··· EXCERPTED TEXT

Suggested combination of tags for electrostatic corrections

General

In cases where the system has no net charge and no net dipole moment, no specific tags need to be set and this section can be skipped.

Bulk

If the system has a net dipole or net charge, please follow the recommendations of this wiki page.

Surfaces

If the system has a net dipole moment, a combination of IDIPOL=1,2,3 and LDIPOL tags may be used. The former corrects the energies, while the latter corrects the potential and forces. Optionally, DIPOL may be set. The following options may be used to improve convergence for this case.

1. Use any of these tags only after pre-converging the orbitals without the LDIPOL tag

2. The center of charge should be set in the INCAR file (DIPOL= center of mass)

······

Rewrite the passage of the electrostatic corrections text starting with "Suggested combination of" and going on through "can be skipped.", replacing "net charge" with "total charge" wherever it occurs.

··· ITEMS

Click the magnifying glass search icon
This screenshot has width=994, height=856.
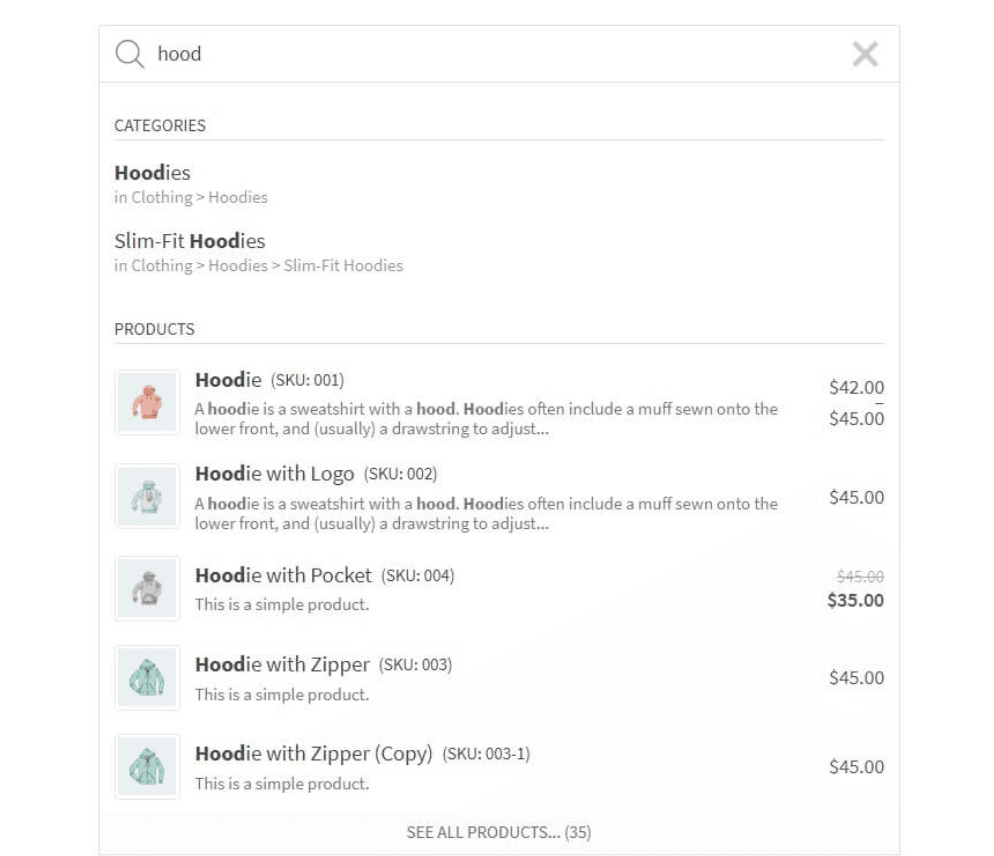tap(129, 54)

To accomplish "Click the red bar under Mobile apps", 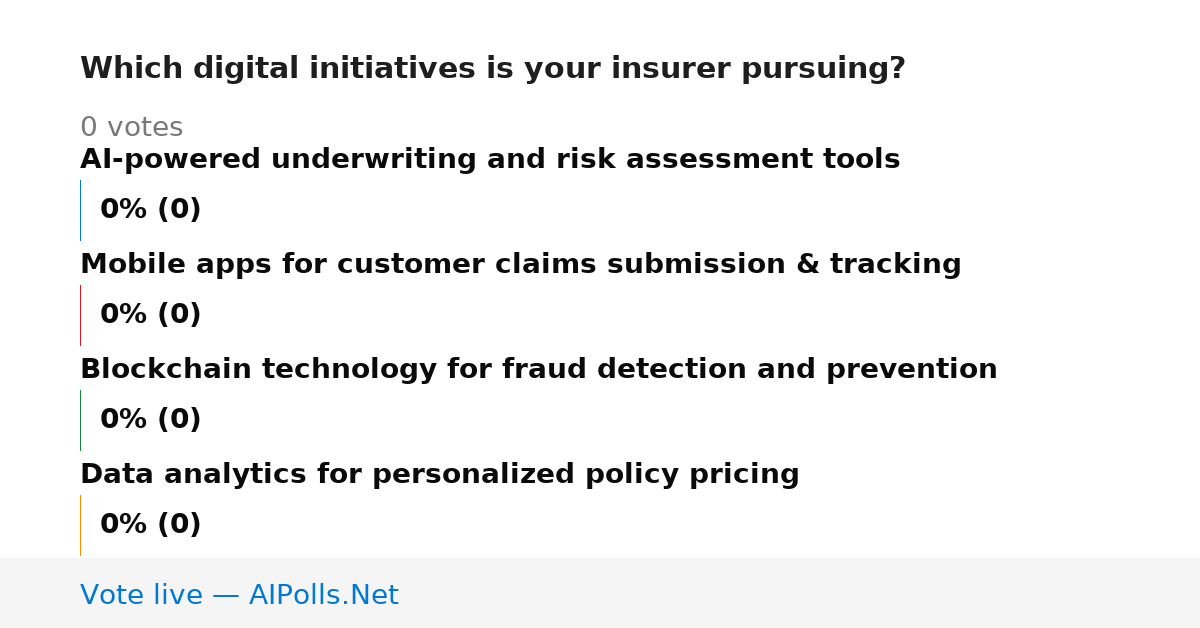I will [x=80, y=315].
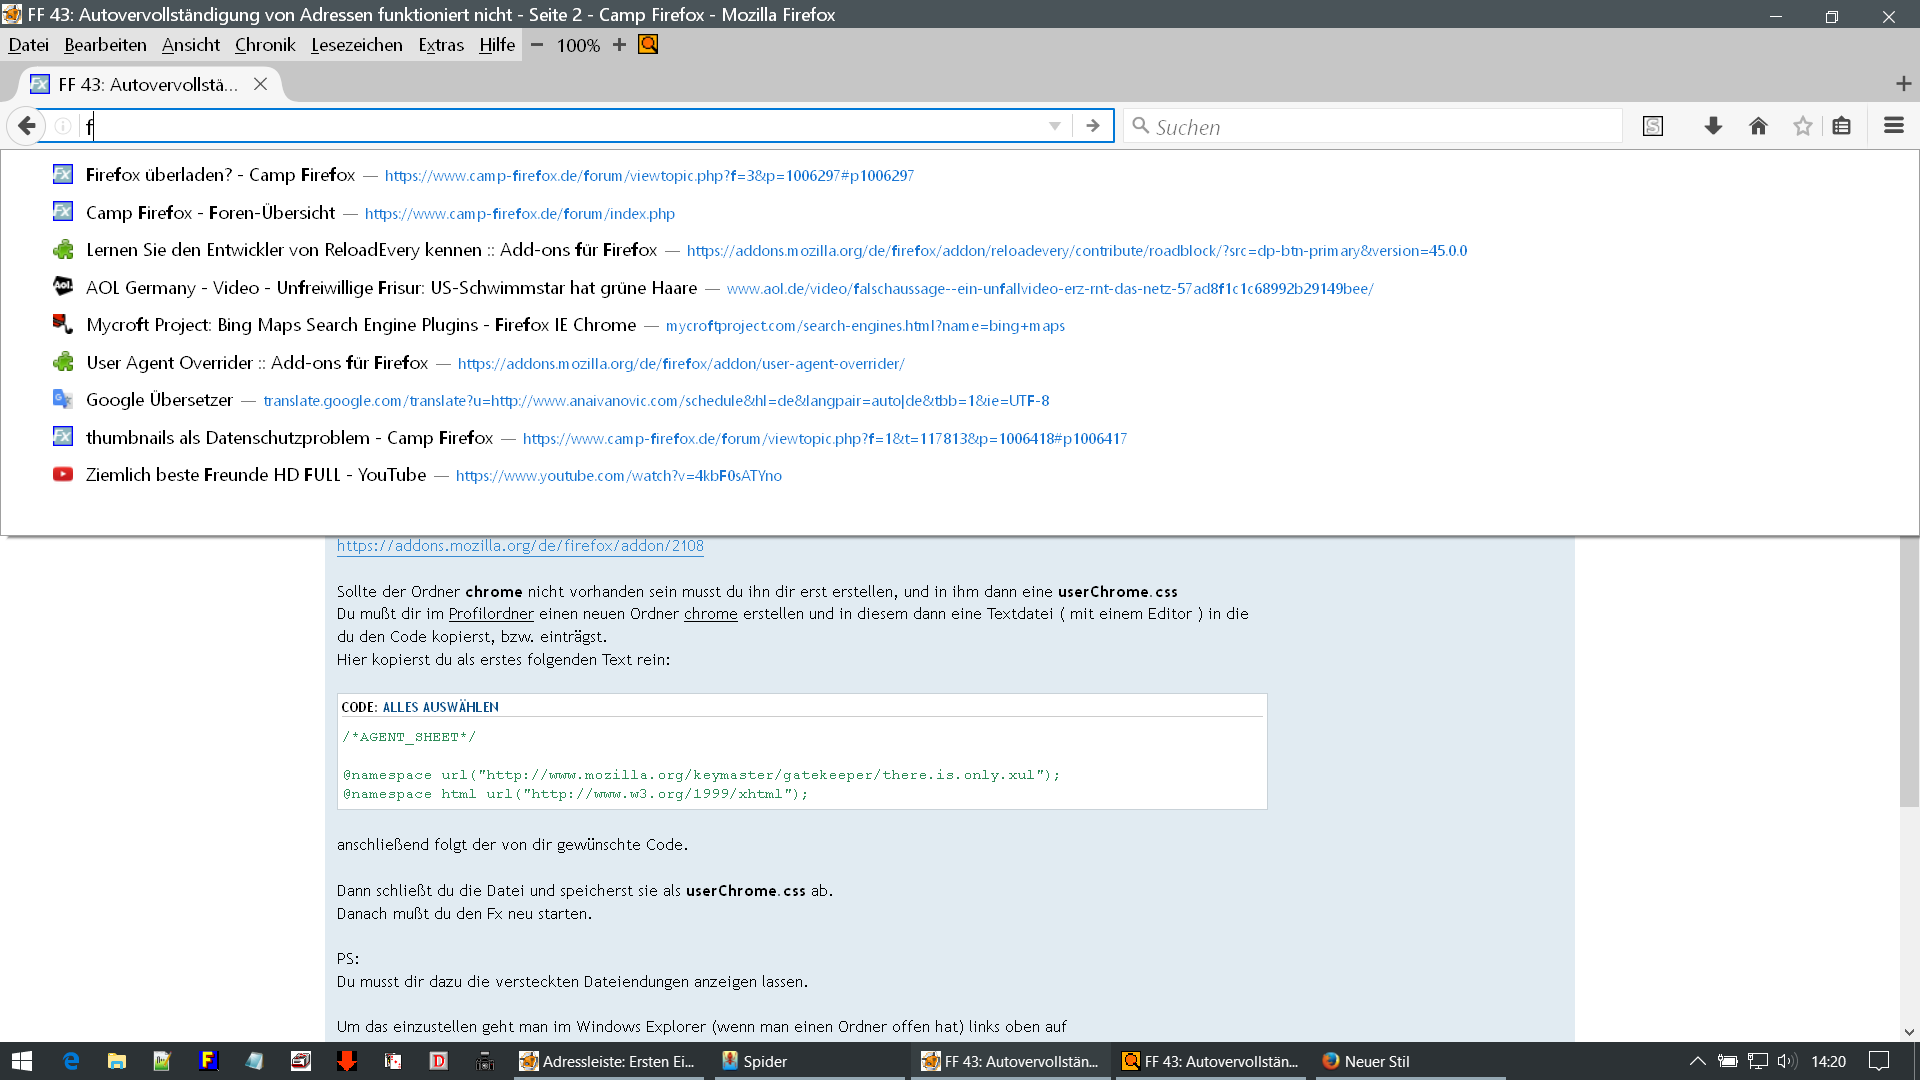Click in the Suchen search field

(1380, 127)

······

WRITTEN SOLUTION:
Suggested combination of tags for electrostatic corrections

General

In cases where the system has no total charge and no net dipole moment, no specific tags need to be set and this section can be skipped.